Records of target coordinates
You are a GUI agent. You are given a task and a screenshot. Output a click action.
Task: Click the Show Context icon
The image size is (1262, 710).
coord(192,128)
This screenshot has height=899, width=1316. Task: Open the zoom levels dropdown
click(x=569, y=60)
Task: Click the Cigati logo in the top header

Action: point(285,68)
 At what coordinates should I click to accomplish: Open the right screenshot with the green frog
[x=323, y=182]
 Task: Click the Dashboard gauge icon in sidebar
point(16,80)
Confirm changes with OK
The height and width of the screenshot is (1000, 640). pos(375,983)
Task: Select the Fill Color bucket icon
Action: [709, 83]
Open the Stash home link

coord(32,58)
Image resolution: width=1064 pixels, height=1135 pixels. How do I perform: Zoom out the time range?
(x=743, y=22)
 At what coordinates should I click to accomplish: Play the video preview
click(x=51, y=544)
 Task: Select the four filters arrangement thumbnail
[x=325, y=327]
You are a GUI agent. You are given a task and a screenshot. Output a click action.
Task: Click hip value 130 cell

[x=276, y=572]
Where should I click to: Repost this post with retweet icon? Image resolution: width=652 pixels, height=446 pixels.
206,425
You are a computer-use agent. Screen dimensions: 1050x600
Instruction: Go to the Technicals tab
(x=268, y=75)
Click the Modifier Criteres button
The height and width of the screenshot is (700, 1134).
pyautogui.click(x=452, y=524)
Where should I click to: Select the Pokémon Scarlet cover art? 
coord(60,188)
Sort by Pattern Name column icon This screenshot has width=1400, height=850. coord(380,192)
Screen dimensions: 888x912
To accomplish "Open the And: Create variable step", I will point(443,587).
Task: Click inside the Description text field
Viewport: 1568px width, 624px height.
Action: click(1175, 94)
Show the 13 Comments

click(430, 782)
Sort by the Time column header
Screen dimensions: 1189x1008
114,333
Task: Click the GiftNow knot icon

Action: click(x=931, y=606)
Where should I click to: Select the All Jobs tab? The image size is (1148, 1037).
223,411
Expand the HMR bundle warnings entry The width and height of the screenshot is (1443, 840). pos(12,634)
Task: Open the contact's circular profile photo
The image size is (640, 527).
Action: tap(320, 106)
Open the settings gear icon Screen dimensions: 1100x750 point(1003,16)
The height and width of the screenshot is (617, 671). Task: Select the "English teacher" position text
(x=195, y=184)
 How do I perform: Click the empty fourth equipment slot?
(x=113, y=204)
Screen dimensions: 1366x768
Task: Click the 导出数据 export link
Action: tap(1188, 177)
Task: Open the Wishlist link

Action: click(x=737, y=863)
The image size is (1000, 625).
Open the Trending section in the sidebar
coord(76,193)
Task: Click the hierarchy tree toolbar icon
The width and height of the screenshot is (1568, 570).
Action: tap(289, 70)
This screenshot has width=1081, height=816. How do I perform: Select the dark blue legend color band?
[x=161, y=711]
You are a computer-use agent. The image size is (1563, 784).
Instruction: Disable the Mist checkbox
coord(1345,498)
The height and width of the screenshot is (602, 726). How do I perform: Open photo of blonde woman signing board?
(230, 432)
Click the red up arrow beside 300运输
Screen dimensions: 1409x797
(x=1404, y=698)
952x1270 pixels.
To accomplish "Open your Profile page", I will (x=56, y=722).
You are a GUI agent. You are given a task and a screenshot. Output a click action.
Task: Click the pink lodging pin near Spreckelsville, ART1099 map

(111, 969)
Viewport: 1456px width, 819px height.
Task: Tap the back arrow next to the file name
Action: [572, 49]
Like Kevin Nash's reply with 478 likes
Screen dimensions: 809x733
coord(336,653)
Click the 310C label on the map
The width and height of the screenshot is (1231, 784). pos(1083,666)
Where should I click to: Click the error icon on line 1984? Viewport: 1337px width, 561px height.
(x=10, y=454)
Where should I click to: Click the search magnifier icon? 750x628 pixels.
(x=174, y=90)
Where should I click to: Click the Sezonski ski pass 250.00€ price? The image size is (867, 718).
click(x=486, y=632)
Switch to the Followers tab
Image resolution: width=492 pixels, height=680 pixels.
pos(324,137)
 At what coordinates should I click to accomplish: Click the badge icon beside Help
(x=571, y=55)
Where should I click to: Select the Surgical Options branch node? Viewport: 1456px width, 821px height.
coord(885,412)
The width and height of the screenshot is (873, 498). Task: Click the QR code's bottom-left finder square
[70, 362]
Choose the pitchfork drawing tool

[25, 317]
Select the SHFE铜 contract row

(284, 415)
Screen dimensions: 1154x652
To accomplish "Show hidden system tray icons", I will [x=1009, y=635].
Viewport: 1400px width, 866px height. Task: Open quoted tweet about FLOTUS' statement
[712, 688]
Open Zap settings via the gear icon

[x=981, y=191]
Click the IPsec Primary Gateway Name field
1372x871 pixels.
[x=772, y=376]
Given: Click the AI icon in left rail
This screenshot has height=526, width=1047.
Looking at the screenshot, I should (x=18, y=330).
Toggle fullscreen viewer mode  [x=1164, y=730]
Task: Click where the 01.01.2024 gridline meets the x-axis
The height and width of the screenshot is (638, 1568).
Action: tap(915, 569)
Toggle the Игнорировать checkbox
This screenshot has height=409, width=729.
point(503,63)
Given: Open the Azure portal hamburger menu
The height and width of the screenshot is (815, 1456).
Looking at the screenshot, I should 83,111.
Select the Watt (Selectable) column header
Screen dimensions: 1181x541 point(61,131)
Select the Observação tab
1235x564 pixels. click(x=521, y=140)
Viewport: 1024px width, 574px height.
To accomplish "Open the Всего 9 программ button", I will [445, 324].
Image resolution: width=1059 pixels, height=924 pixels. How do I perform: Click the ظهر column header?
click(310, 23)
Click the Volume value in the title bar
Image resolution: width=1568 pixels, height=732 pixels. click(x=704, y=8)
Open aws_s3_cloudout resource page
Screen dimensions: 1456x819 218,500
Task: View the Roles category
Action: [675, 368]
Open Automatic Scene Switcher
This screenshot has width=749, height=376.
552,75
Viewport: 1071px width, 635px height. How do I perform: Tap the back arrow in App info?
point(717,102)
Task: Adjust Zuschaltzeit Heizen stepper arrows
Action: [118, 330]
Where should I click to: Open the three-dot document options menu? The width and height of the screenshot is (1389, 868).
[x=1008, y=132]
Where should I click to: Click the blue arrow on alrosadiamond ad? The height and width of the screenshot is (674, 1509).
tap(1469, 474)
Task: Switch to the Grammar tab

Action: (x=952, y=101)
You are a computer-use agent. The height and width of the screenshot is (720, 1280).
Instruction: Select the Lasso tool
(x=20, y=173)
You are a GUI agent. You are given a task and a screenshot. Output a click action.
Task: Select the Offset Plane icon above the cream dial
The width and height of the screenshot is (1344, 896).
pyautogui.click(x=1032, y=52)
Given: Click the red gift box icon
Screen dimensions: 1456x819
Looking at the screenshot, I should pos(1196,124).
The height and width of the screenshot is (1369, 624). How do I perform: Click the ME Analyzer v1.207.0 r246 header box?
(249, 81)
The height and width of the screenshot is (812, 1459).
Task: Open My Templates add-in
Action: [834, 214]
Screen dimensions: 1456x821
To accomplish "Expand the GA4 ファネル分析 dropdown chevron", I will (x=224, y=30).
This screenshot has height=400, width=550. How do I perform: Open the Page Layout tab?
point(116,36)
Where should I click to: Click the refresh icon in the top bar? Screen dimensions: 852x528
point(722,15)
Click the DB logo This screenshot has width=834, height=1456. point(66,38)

GOAL OF THE EXERCISE: Echo these lines word for word, covering every record above.

REPLY TO THE TASK:
You are a GUI agent. You are given a task and a screenshot. Output a click action.
Task: Click the Show Context icon
The image size is (1262, 710).
coord(192,128)
This screenshot has height=899, width=1316. Task: Open the zoom levels dropdown
click(x=569, y=60)
Task: Click the Cigati logo in the top header

Action: point(285,68)
 At what coordinates should I click to accomplish: Open the right screenshot with the green frog
[x=323, y=182]
 Task: Click the Dashboard gauge icon in sidebar
point(16,80)
Confirm changes with OK
The height and width of the screenshot is (1000, 640). pos(375,983)
Task: Select the Fill Color bucket icon
Action: [709, 83]
Open the Stash home link

coord(32,58)
Image resolution: width=1064 pixels, height=1135 pixels. How do I perform: Zoom out the time range?
(x=743, y=22)
 At what coordinates should I click to accomplish: Play the video preview
click(x=51, y=544)
 Task: Select the four filters arrangement thumbnail
[x=325, y=327]
You are a GUI agent. You are given a task and a screenshot. Output a click action.
Task: Click hip value 130 cell

[x=276, y=572]
Where should I click to: Repost this post with retweet icon? Image resolution: width=652 pixels, height=446 pixels.
206,425
You are a computer-use agent. Screen dimensions: 1050x600
Instruction: Go to the Technicals tab
(x=268, y=75)
Click the Modifier Criteres button
The height and width of the screenshot is (700, 1134).
pyautogui.click(x=452, y=524)
Where should I click to: Select the Pokémon Scarlet cover art? 
coord(60,188)
Sort by Pattern Name column icon This screenshot has width=1400, height=850. coord(380,192)
Screen dimensions: 888x912
To accomplish "Open the And: Create variable step", I will point(443,587).
Task: Click inside the Description text field
Viewport: 1568px width, 624px height.
Action: click(1175, 94)
Show the 13 Comments

click(430, 782)
Sort by the Time column header
Screen dimensions: 1189x1008
114,333
Task: Click the GiftNow knot icon

Action: click(x=931, y=606)
Where should I click to: Select the All Jobs tab? The image size is (1148, 1037).
223,411
Expand the HMR bundle warnings entry The width and height of the screenshot is (1443, 840). pos(12,634)
Task: Open the contact's circular profile photo
The image size is (640, 527).
Action: tap(320, 106)
Open the settings gear icon Screen dimensions: 1100x750 point(1003,16)
The height and width of the screenshot is (617, 671). Task: Select the "English teacher" position text
(x=195, y=184)
 How do I perform: Click the empty fourth equipment slot?
(x=113, y=204)
Screen dimensions: 1366x768
Task: Click the 导出数据 export link
Action: tap(1188, 177)
Task: Open the Wishlist link

Action: click(x=737, y=863)
The image size is (1000, 625).
Open the Trending section in the sidebar
coord(76,193)
Task: Click the hierarchy tree toolbar icon
The width and height of the screenshot is (1568, 570).
Action: tap(289, 70)
This screenshot has width=1081, height=816. How do I perform: Select the dark blue legend color band?
[x=161, y=711]
You are a computer-use agent. The image size is (1563, 784).
Instruction: Disable the Mist checkbox
coord(1345,498)
The height and width of the screenshot is (602, 726). How do I perform: Open photo of blonde woman signing board?
(230, 432)
Click the red up arrow beside 300运输
Screen dimensions: 1409x797
(x=1404, y=698)
952x1270 pixels.
To accomplish "Open your Profile page", I will (x=56, y=722).
You are a GUI agent. You are given a task and a screenshot. Output a click action.
Task: Click the pink lodging pin near Spreckelsville, ART1099 map

(111, 969)
Viewport: 1456px width, 819px height.
Task: Tap the back arrow next to the file name
Action: [572, 49]
Like Kevin Nash's reply with 478 likes
Screen dimensions: 809x733
coord(336,653)
Click the 310C label on the map
The width and height of the screenshot is (1231, 784). pos(1083,666)
Where should I click to: Click the error icon on line 1984? Viewport: 1337px width, 561px height.
(x=10, y=454)
Where should I click to: Click the search magnifier icon? 750x628 pixels.
(x=174, y=90)
Where should I click to: Click the Sezonski ski pass 250.00€ price? The image size is (867, 718).
click(x=486, y=632)
Switch to the Followers tab
Image resolution: width=492 pixels, height=680 pixels.
pos(324,137)
 At what coordinates should I click to accomplish: Click the badge icon beside Help
(x=571, y=55)
Where should I click to: Select the Surgical Options branch node? Viewport: 1456px width, 821px height.
coord(885,412)
The width and height of the screenshot is (873, 498). Task: Click the QR code's bottom-left finder square
[70, 362]
Choose the pitchfork drawing tool

[25, 317]
Select the SHFE铜 contract row

(284, 415)
Screen dimensions: 1154x652
To accomplish "Show hidden system tray icons", I will [x=1009, y=635].
Viewport: 1400px width, 866px height. Task: Open quoted tweet about FLOTUS' statement
[712, 688]
Open Zap settings via the gear icon

[x=981, y=191]
Click the IPsec Primary Gateway Name field
1372x871 pixels.
[x=772, y=376]
Given: Click the AI icon in left rail
This screenshot has height=526, width=1047.
Looking at the screenshot, I should (x=18, y=330).
Toggle fullscreen viewer mode  [x=1164, y=730]
Task: Click where the 01.01.2024 gridline meets the x-axis
The height and width of the screenshot is (638, 1568).
Action: tap(915, 569)
Toggle the Игнорировать checkbox
This screenshot has height=409, width=729.
point(503,63)
Given: Open the Azure portal hamburger menu
The height and width of the screenshot is (815, 1456).
Looking at the screenshot, I should 83,111.
Select the Watt (Selectable) column header
Screen dimensions: 1181x541 point(61,131)
Select the Observação tab
1235x564 pixels. click(x=521, y=140)
Viewport: 1024px width, 574px height.
To accomplish "Open the Всего 9 программ button", I will [445, 324].
Image resolution: width=1059 pixels, height=924 pixels. How do I perform: Click the ظهر column header?
click(310, 23)
Click the Volume value in the title bar
Image resolution: width=1568 pixels, height=732 pixels. click(x=704, y=8)
Open aws_s3_cloudout resource page
Screen dimensions: 1456x819 218,500
Task: View the Roles category
Action: [675, 368]
Open Automatic Scene Switcher
This screenshot has width=749, height=376.
552,75
Viewport: 1071px width, 635px height. How do I perform: Tap the back arrow in App info?
point(717,102)
Task: Adjust Zuschaltzeit Heizen stepper arrows
Action: [118, 330]
Where should I click to: Open the three-dot document options menu? The width and height of the screenshot is (1389, 868).
[x=1008, y=132]
Where should I click to: Click the blue arrow on alrosadiamond ad? The height and width of the screenshot is (674, 1509).
tap(1469, 474)
Task: Switch to the Grammar tab

Action: (x=952, y=101)
You are a computer-use agent. The height and width of the screenshot is (720, 1280).
Instruction: Select the Lasso tool
(x=20, y=173)
You are a GUI agent. You are given a task and a screenshot. Output a click action.
Task: Select the Offset Plane icon above the cream dial
The width and height of the screenshot is (1344, 896).
pyautogui.click(x=1032, y=52)
Given: Click the red gift box icon
Screen dimensions: 1456x819
Looking at the screenshot, I should pos(1196,124).
The height and width of the screenshot is (1369, 624). How do I perform: Click the ME Analyzer v1.207.0 r246 header box?
(249, 81)
The height and width of the screenshot is (812, 1459).
Task: Open My Templates add-in
Action: [834, 214]
Screen dimensions: 1456x821
To accomplish "Expand the GA4 ファネル分析 dropdown chevron", I will (x=224, y=30).
This screenshot has height=400, width=550. How do I perform: Open the Page Layout tab?
point(116,36)
Where should I click to: Click the refresh icon in the top bar? Screen dimensions: 852x528
point(722,15)
Click the DB logo This screenshot has width=834, height=1456. point(66,38)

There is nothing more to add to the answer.